-- Records provided follows --

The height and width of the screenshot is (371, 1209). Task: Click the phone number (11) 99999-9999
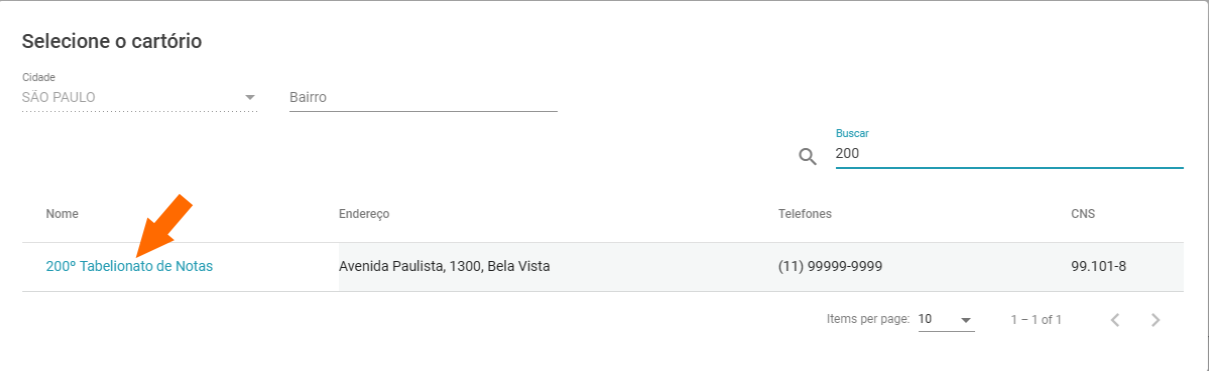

-- Records provided concluded --
-- Records provided follows --

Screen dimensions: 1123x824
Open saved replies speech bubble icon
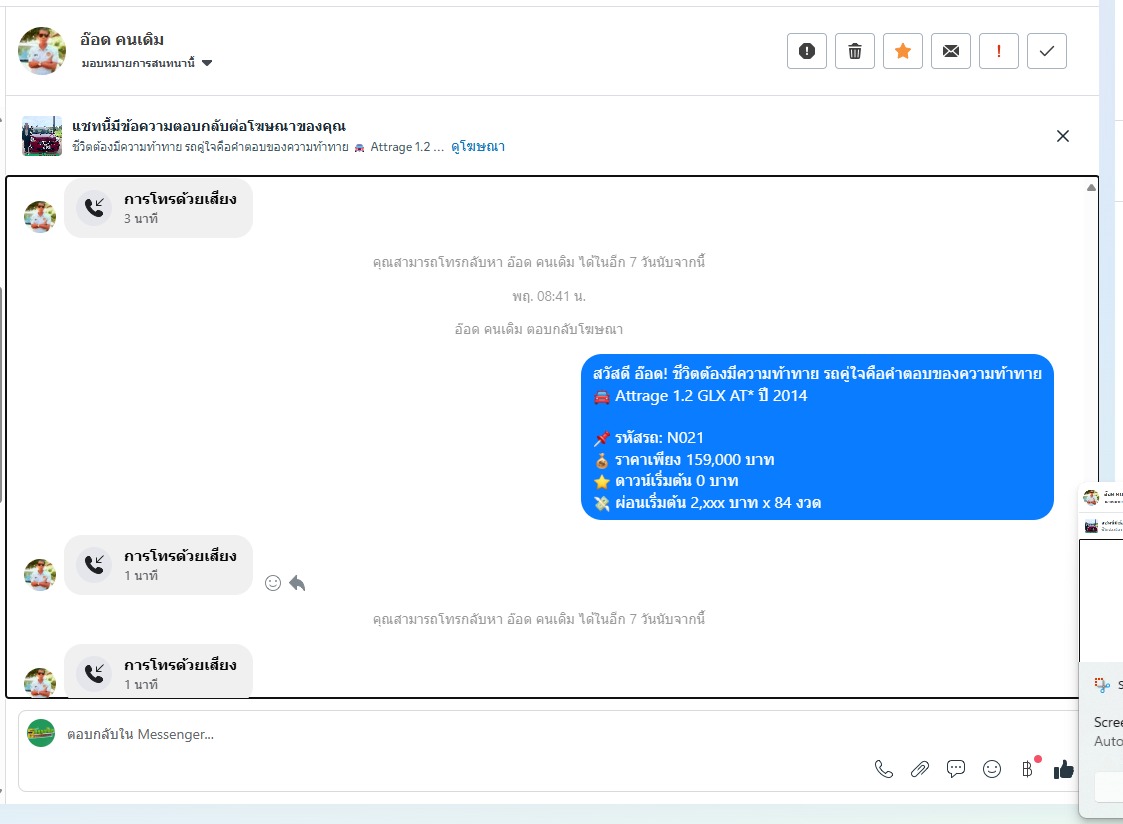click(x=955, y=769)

-- Records provided concluded --
-- Records provided follows --

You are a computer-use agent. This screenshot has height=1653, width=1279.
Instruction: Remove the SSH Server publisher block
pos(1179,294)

-- Records provided concluded --

Exercise: Using the entries above, work out how many lines contain the string "width". Respond with that number alone.

Solution for this exercise: 2